At this year's enlightening ForumCon, there were some fantastic, educational, and fun sessions. Allison covered Ted Rheingold's energetic talk on making social work for your community. The presentation that really stuck with me was Nir Eyal's "Hooked Model." A writer, lecturer at Stanford University and frequent speaker, Nir's specialty is educating companies and consumers on habits and behaviors that help and hinder their lives, both online and off. In talking about what traits apps need to "hook" users, much of his information was directly relevant to building communities that keep members coming back .
To "hook" users, Nir identified a model of four behaviors: Trigger, Action, Reward, and Investment.

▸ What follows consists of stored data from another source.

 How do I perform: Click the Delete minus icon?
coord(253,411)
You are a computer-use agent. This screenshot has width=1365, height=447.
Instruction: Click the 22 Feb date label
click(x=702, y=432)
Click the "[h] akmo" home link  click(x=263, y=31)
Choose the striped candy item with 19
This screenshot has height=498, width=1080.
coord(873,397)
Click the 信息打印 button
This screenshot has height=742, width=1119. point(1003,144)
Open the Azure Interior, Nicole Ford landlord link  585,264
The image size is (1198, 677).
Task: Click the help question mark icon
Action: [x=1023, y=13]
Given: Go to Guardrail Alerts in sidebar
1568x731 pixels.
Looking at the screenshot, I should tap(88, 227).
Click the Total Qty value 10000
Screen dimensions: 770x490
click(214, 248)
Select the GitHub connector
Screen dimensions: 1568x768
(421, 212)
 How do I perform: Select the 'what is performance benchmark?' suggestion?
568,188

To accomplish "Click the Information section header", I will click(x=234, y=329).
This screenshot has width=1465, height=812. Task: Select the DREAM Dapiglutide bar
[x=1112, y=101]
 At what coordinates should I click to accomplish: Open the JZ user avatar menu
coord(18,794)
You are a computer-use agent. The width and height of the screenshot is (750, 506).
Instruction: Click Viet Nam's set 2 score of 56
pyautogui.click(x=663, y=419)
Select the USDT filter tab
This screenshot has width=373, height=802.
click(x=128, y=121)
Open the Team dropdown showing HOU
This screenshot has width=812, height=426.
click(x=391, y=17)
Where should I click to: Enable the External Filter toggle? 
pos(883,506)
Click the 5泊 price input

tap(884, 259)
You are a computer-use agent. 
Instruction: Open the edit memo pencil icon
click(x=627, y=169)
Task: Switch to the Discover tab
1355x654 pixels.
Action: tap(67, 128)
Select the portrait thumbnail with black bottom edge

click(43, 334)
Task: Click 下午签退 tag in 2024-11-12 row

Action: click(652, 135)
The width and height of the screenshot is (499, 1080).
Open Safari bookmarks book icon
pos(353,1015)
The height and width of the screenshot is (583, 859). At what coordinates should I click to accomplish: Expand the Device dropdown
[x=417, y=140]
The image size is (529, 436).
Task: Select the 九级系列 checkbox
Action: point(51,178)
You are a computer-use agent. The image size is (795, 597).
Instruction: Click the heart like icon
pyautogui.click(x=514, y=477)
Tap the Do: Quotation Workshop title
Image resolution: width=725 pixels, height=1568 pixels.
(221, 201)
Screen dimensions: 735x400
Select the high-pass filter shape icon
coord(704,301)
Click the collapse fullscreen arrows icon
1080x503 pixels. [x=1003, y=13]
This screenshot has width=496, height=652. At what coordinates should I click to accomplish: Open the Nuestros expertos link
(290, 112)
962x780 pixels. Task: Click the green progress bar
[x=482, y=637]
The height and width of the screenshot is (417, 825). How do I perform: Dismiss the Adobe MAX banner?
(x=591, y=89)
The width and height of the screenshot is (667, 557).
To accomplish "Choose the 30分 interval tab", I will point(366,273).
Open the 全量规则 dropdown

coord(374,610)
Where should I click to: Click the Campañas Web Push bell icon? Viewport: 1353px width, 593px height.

This is the reason that a potential member looks for your site or a current member comes back. Internal Triggers (within the individual) will commonly draw new members to your community: seeking information for a new purchase, frustration over a product change, or excitement over a new development. Current members will be drawn in more by external triggers initiated by others: Email newsletters, message notifications, blog or social media updates. External triggers are often within your control, but internal triggers are usually emotions within the user and harder to grab onto. Think about what emotional needs your community fulfills for your users. Is it relieving boredom, encouraging camaraderie, providing support from the community or something else?
Action is the behavior you want your users to take when faced with a trigger. Eyal cites BJ Fogg's Behavior Model in his presentation: Behavior (Action) equals motivation combined with ability and a trigger. Making your intended action easier for your user greatly increases the chance that they will act on the trigger you provide them with. When sending out notification messages, make sure to include direct links to the content referenced so they will be taken right to what they've been triggered by.
Potential rewards are the reason we click on links in email, log in to communities, and post discussion topics. Variable rewards are sometimes even more compelling. Think of updating your Facebook newsfeed as a variable reward: you don't know if there will be new posts to read, or from whom, or what they will say. You are acting (updating) for the potential of an unknown reward (new content). You still have to give the user what they came for, though, otherwise they will become disenchanted with your rewards and stop acting.
The last stage is investment, something that online communities generally excel at. People attribute more value to something to which they have contributed. A user who has added something to a discussion is more likely to come back to it, to see if others have recognized their input. This investment sets the entire cycle up to repeat, by storing value and giving the user more variable rewards to anticipate.